Jacksonville History Matters by the Jacksonville Historic Society www.jaxhistory.org

Census Day will be observed nationwide April 1 — no fooling! Did you know the U.S. Census began in 1790? For lovers of historical trivia, you might enjoy this timeline of the U.S. Census. Some of the nuggets include the fact that in 1850 the census recorded the names of all free persons in a household and in 1852 Harriet Beecher Stowe published the anti-slavery masterpiece “Uncle Tom’s Cabin.” Twenty years later the 1870 census recorded the name of every person living in a household and on March 30 of that same year, the 15th Amendment to the U.S. Constitution gave the right to vote to all men, regardless of race.

By April 1, every home will have received an invitation to participate in the 2020 Census. Once the invitation arrives, you should respond for your home in one of three ways: online, by phone, or by mail. When you respond to the Census, you tell the Census Bureau where you live as of April 1, 2020.

Why is this important? The results of the 2020 Census will affect community funding, congressional representation, business decisions and more. The census provides critical data that lawmakers, business owners, teachers, and many others use to provide daily services, products, and support for our community. The trickle-down results of the census hit us at the local level when funds are provided by the City of Jacksonville to the Cultural Council of Greater Jacksonville, which in turn provides grants for many nonprofit organizations, including the Jacksonville Historical Society. In fact, the top motivator for participating in a census is funding for public services.

Don’t be fearful of the census! Last January 2019, the U.S. Census Bureau released results of a study on census barriers, attitudes and motivators.

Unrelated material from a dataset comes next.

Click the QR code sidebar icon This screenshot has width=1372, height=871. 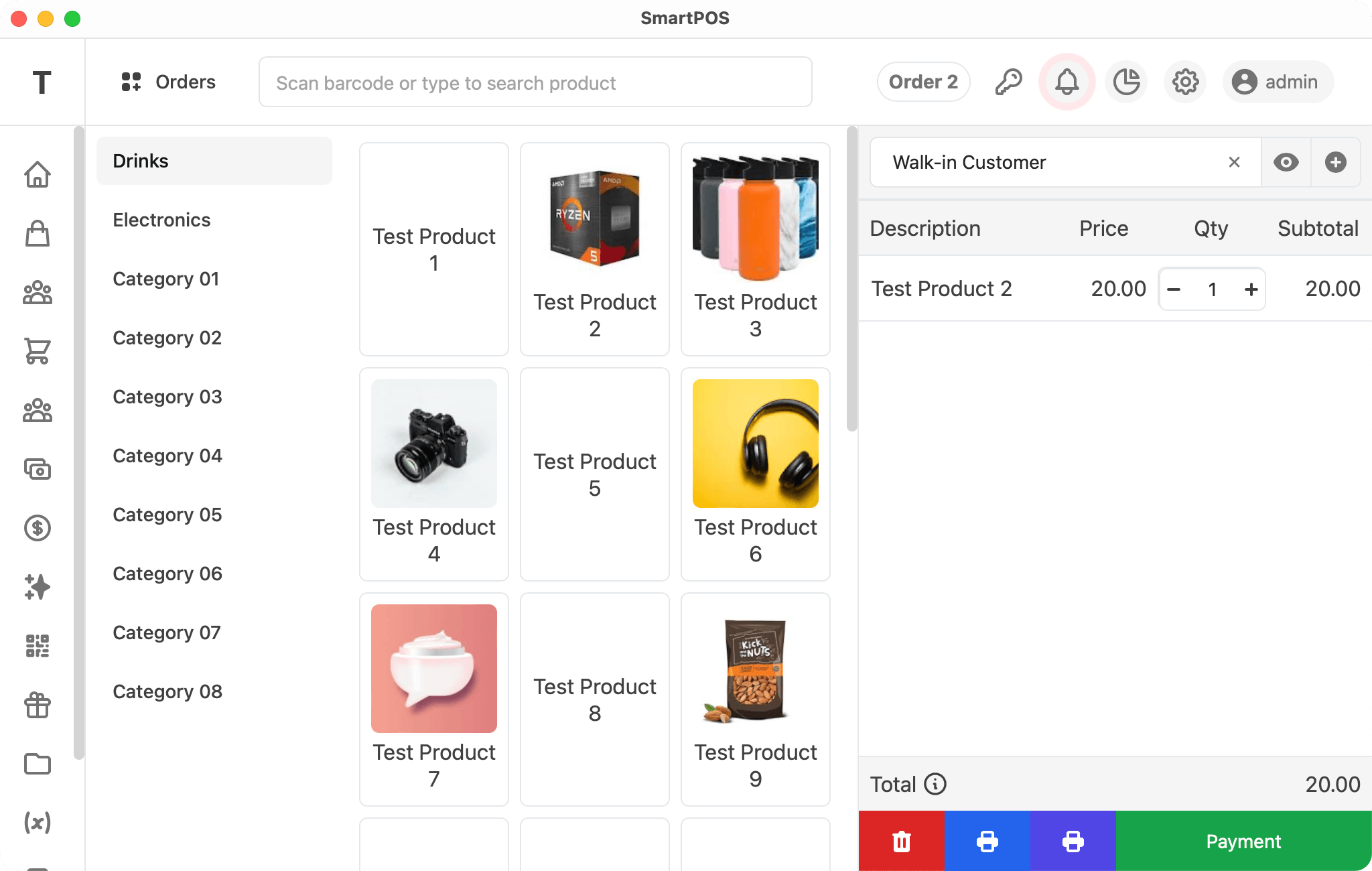pyautogui.click(x=38, y=646)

The analysis revealed five barriers that might prevent people from participating in the census: concerns about data privacy and confidentiality, fear of repercussions, distrust in all levels of government, feeling that it doesn’t matter if you are counted, and belief that completing the census might not benefit you personally.

The Census Bureau will never ask for:

* Social Security numbers

* Bank or credit card account numbers

* Money or donations

* Anything on behalf of a political party

Additionally, the 2020 Census will not include a question on citizenship.